Having every node in the network measure their respective latencies to every other node, however, would allow for a highly accurate picture of cluster topology.
@leoluk By "last-hop latency", are you referring to line 15 in the traceroute below?
brianlong@solana-tds:~$ traceroute testnet.solana.com
traceroute to testnet.solana.com (216.24.140.155), 30 hops max, 60 byte packets
1 165.227.96.253 (165.227.96.253) 8.777 ms 8.775 ms 8.768 ms
2 138.197.248.8 (138.197.248.8) 0.933 ms 138.197.248.28 (138.197.248.28) 0.200 ms 138.197.248.8 (138.197.248.8) 0.294 ms
3 nyk-b3-link.telia.net (62.115.45.5) 0.821 ms nyk-b3-link.telia.net (62.115.45.9) 2.461 ms nyk-b3-link.telia.net (62.115.45.5) 0.834 ms
4 * * *
5 nyk-b2-link.telia.net (62.115.137.99) 1.327 ms nyk-b2-link.telia.net (213.155.130.28) 1.974 ms nyk-b2-link.telia.net (62.115.137.99) 1.405 ms
6 viawest-ic-350578-nyk-b2.c.telia.net (62.115.181.147) 2.186 ms 2.150 ms 2.000 ms
7 be21.bbrt01.ewr01.flexential.net (148.66.237.190) 39.777 ms 39.746 ms 39.746 ms
8 be110.bbrt02.chi01.flexential.net (66.51.5.149) 40.185 ms 39.959 ms 39.881 ms
9 be10.bbrt01.chi01.flexential.net (66.51.5.117) 39.778 ms 39.736 ms 39.779 ms
10 be105.bbrt01.den05.flexential.net (66.51.5.106) 40.339 ms 40.383 ms 40.402 ms
11 be155.bbrt01.den02.flexential.net (148.66.236.209) 40.377 ms 40.045 ms 40.046 ms
12 be10.bbrt02.den02.flexential.net (148.66.237.41) 39.963 ms 40.347 ms 40.168 ms
13 po32.crsw02.den02.viawest.net (148.66.237.45) 39.870 ms 39.607 ms 39.714 ms
14 te7-1.aggm02.den02.flexential.net (148.66.236.227) 40.234 ms 40.020 ms 40.077 ms
15 usr3-ppp20.lvdi.net (216.24.140.148) 39.712 ms 39.483 ms 39.447 ms
16 * * *
Yes, the downside is that we're measuring the router's CPU usage as well. This means that extra statistical analysis would be necessary.
(plus it can be hard to tell whether the latency is at the first or the last hop unless you can measure both directions)

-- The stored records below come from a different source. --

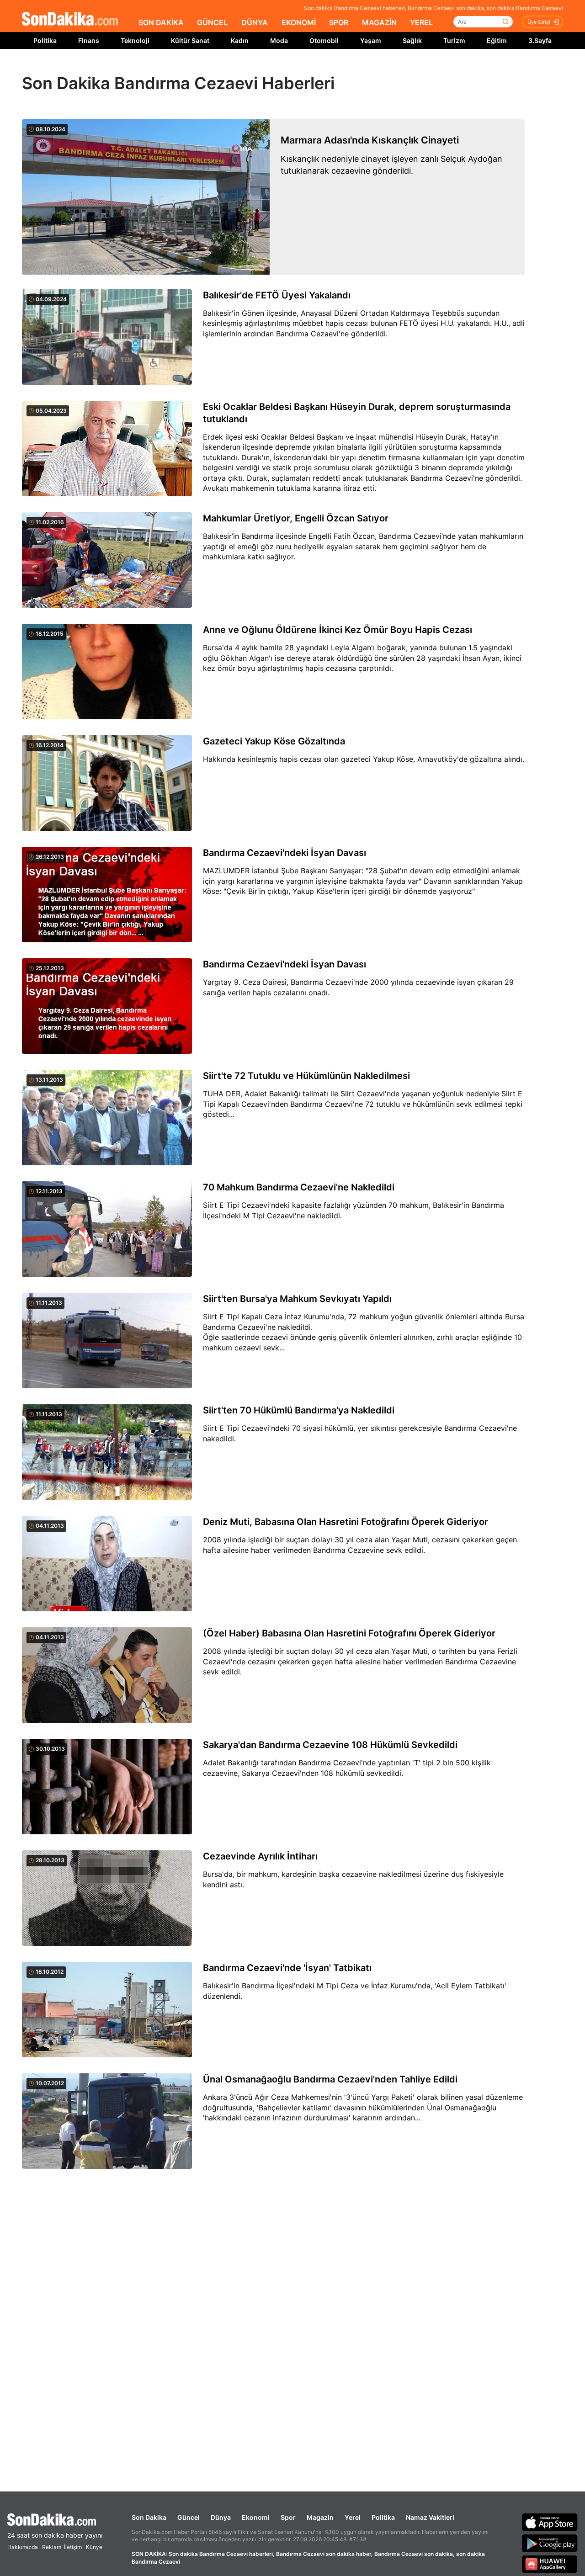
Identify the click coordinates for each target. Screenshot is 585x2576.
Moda (279, 40)
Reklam (51, 2547)
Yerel (353, 2517)
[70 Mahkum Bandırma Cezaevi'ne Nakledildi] (107, 1229)
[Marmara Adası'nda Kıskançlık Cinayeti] (146, 197)
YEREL (421, 22)
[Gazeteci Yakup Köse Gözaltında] (107, 783)
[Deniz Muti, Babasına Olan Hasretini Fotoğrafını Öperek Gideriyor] (107, 1564)
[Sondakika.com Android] (550, 2543)
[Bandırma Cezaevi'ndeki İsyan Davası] (107, 895)
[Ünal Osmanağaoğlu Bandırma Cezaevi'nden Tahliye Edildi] (107, 2121)
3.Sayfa (540, 40)
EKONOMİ (299, 22)
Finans (88, 40)
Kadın (240, 40)
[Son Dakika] (70, 19)
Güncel (188, 2517)
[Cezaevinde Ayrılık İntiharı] (107, 1898)
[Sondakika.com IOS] (550, 2522)
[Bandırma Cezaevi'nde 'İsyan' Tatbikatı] (107, 2010)
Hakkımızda (22, 2547)
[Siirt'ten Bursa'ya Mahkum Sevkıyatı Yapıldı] (107, 1341)
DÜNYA (254, 22)
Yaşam (370, 40)
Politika (45, 40)
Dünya (221, 2517)
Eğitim (497, 40)
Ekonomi (256, 2517)
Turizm (454, 40)
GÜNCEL (212, 22)
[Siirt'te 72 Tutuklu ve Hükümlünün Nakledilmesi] (107, 1118)
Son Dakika (149, 2517)
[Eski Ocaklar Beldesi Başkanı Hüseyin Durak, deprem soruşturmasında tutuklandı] (107, 449)
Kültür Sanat (190, 40)
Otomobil (324, 40)
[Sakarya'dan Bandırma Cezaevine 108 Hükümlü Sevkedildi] (107, 1787)
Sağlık (412, 40)
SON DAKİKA (161, 22)
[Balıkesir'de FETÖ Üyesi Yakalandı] (107, 337)
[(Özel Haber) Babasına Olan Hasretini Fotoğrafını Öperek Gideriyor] (107, 1675)
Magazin (320, 2517)
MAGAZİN (379, 22)
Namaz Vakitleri (430, 2517)
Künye (94, 2547)
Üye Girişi (538, 22)
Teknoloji (135, 40)
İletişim (73, 2547)
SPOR (338, 22)
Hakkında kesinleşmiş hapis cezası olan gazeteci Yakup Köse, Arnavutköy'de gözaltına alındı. (363, 759)
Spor (288, 2517)
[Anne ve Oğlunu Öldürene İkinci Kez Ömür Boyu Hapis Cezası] (107, 672)
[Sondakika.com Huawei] (550, 2564)
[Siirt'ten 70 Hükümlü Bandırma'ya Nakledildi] (107, 1452)
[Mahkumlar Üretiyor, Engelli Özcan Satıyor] (107, 560)
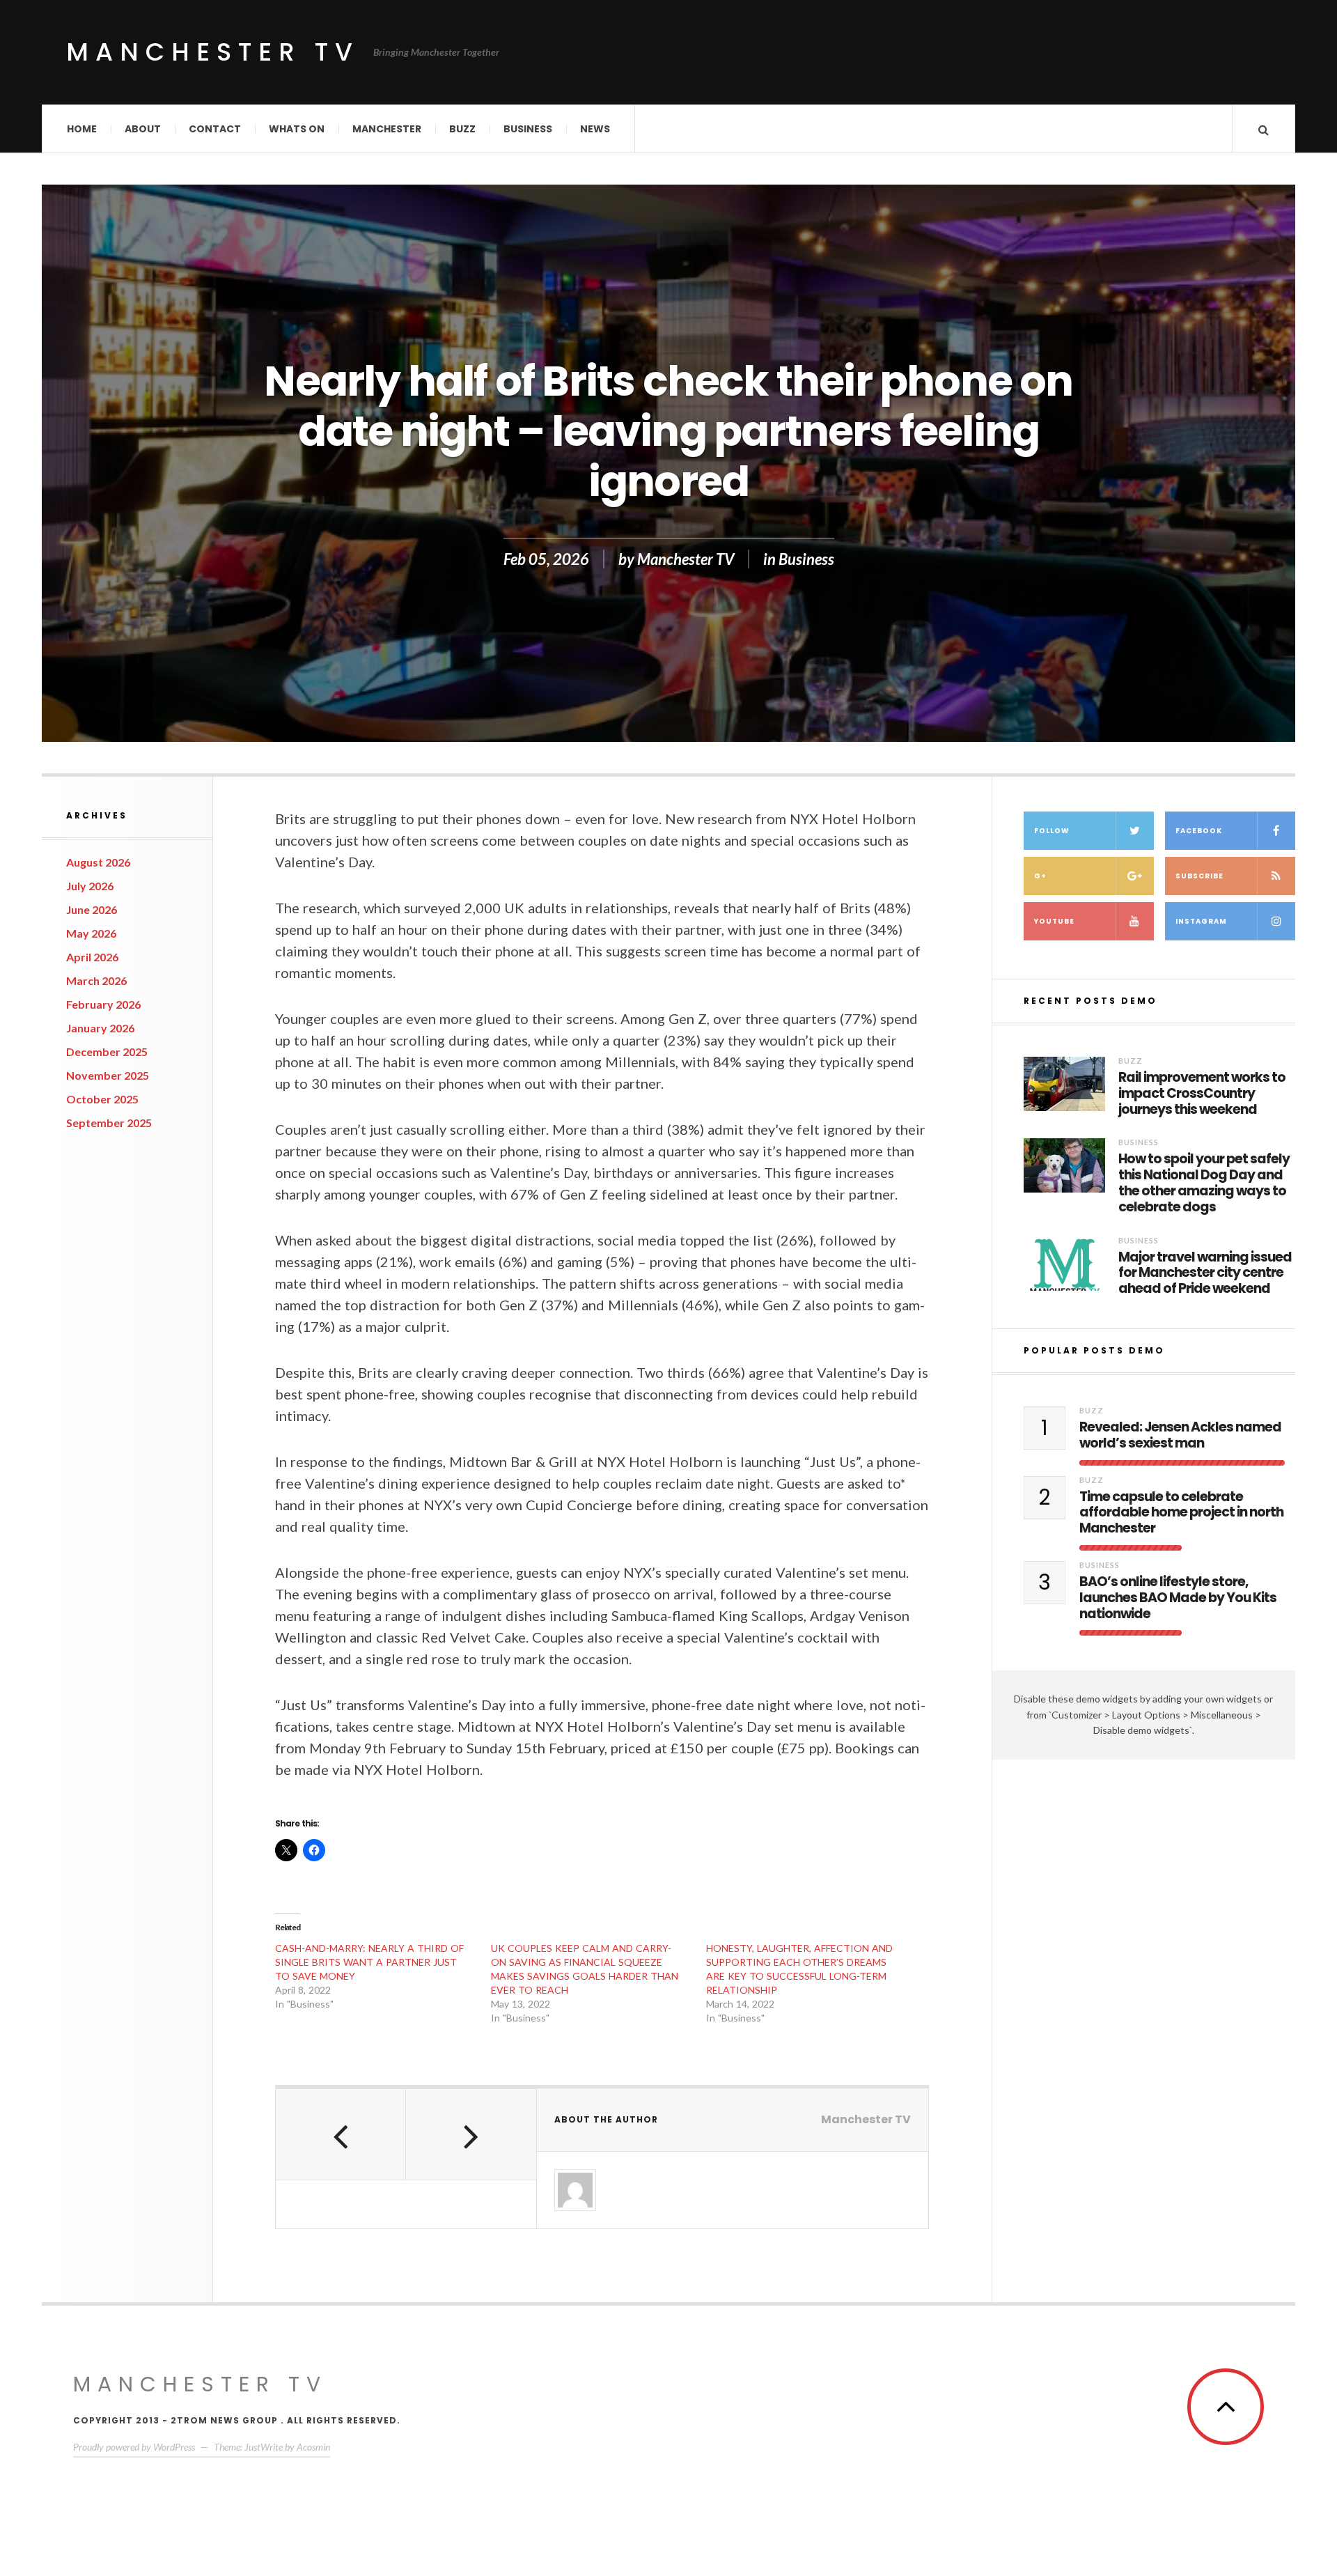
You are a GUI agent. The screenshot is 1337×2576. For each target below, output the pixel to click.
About (143, 129)
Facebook (1198, 830)
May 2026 (91, 933)
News (595, 129)
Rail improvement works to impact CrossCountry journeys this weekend (1201, 1093)
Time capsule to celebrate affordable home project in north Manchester (1181, 1513)
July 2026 (90, 885)
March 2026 (96, 980)
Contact (215, 129)
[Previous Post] (341, 2134)
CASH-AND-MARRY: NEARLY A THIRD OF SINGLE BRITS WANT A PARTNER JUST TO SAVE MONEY (369, 1962)
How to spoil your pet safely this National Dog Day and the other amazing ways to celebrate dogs (1204, 1183)
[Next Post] (471, 2134)
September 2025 (109, 1122)
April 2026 (92, 956)
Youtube (1054, 921)
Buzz (462, 129)
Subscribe (1199, 876)
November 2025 (107, 1075)
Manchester (386, 129)
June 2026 (91, 909)
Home (82, 129)
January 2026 (100, 1027)
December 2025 (107, 1051)
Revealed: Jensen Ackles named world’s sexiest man (1180, 1436)
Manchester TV (212, 52)
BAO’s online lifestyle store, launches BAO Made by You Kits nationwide (1177, 1598)
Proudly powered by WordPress (134, 2447)
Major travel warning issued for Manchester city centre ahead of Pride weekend (1205, 1273)
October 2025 (102, 1098)
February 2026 (103, 1004)
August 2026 (98, 862)
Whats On (297, 129)
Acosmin (313, 2447)
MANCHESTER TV (200, 2384)
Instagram (1201, 921)
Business (527, 129)
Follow (1052, 830)
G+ (1040, 876)
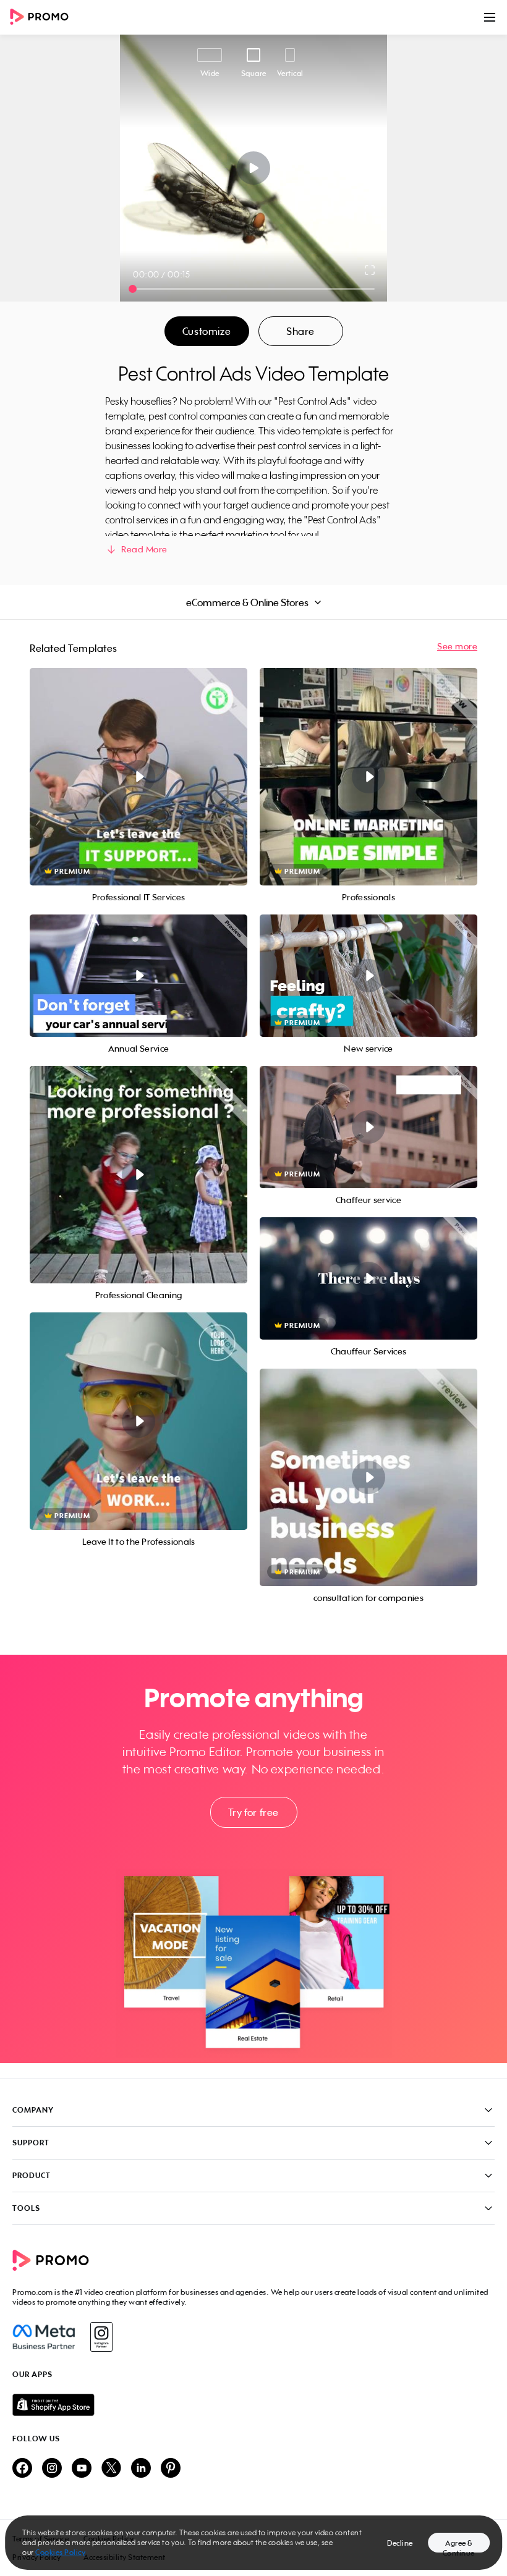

For reference the ping/pong packets added in https://github.com/solana-labs/solana/pull/12794 may be utilized for this purpose. We are already maintaining timestamp of pings for rate-limiting purposes: https://github.com/solana-labs/solana/blob/83799356d/core/src/ping_pong.rs#L33-L35 and may compare against the instant the pong packet arrives.
as for latency, it should be fairly low (~ 100-150ms) across the mainnet-beta/testnet cluster. I got the number from turbine propagation.
More prominent networking condition would be packet drops.. I'm planning to look at it more deeply.
@leoluk we (bloXroute) are just starting to expand to Solana, but we have years of experience measuring network performance at very granular levels (it matters a lot for DeFi traders)
Happy to jam and maybe collaborate if you’re interested
Problem
End-to-end latency and geographical clustering has a huge impact on cluster performance, but it's impossible to reason about without measuring real end-to-end network latency (scenic routing, assymetric routes, congested peerings, and other unexpected network topologies).
Proposed Solution
Implement an additional UDP server on its own port, such that it has its own queue (perhaps a good use for the storage port?). This service implements a simple, stateless echo request/reply mechanism.
The node sends echo requests to every other node in the network at a low-but-reasonable interval (50ms? 100ms?), compresses the measurements and makes them available in a yet-to-be-determined fashion.